Tanto que ni siquiera fue consciente de que se quedaba dormida.
DOS
La salida del instituto en viernes solía ser mucho más agitada y caótica que la de cualquier otro día se la semana. El despertar de los instintos reprimidos de lunes a jueves. Eso y la primavera, ya avanzada hasta casi desembocar en el verano, que les alteraba algo más que la sangre. Si en un curso solían pasar muchas cosas, en los escasos tres meses de la primavera sucedían muchas más. Como por ejemplo que Adela y Roberto, que antes se odiaban, ahora estuviesen acaramelados y enamorados hasta la médula, o que Elena hubiese roto con su novio tras «abrir los ojos» a la realidad, según sus propias palabras, o que Raquel, destapada su anorexia, decidida a adelgazar aún más ante la liberación del cuerpo con menor presencia de ropa, se hallase internada en un hospital con serios problemas físicos y mentales.
Cecilia intentaba zafarse de todo eso, pero le resultaba difícil. Era su gente, compartían algo más que las clases, formaban un cuerpo común, llamado «estudiantes», y otro aún más intenso y especial llamado «adolescencia», aunque la mayoría, cerca ya de los diecisiete o recién cumplidos, creyeran que esa era una parte de su pasado superada.
Era de las pocas que sabía que no era así.
Se sentía peor que nunca, más confundida de lo que jamás hubiera creído estarlo.
Y toda aquella rabia…
Quería llegar a casa cuanto antes, porque dejar tantas horas sola a su madre le producía un sentimiento de culpa capaz de aplastarle el ánimo. Y al mismo tiempo necesitaba caminar despacio, sentir el amparo de sus amigas, recordar que el mundo seguía funcionando y que, pasara lo que pasara, seguiría haciéndolo. Esa dicotomía no la ayudaba en absoluto. Su interior corría pero su mente y sus piernas no lo hacían. Después de todo llevaba el móvil abierto todo el día, por si ella la necesitaba. Los profesores la habían autorizado.
La muerte de su madre era del dominio público.
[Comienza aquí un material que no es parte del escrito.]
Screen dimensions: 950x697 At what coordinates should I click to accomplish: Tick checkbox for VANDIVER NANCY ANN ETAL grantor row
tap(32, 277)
Ni siquiera sería un acto privado e íntimo.
–¡Ceci!
Las esperó. Elisa y Rocío eran sus amigas. Llevaban juntas desde el comienzo de los estudios y formaban un trío inseparable, aunque en aquellas semanas todo hubiese cambiado. Las dos chicas eran tan distintas entre sí como ella de ambas. Elisa tenia el cabello castaño y un cuerpo esbelto, Rocío el cabello del color de la paja y era un poco más redondita aunque sin llegar a nada exagerado. Ella tenía el cabello negro, como su madre antes de perderlo, y estaba en un punto equidistante de las dos. Por ello se sentía normal, aunque todo el mundo la considerase guapa. Normal por vulgar.
Nunca le había prestado demasiada atención a su cuerpo ni a su físico.
Cuanto más desapercibida pasase, mejor.
–¡Qué rollo de última clase, por Dios! –protestó Elisa, siempre extrovertida.
–A mí es que se me cerraban los ojos –gimió Rocío.
–Pues mejor tener a la Loles calmada que no peleona –objetó ella.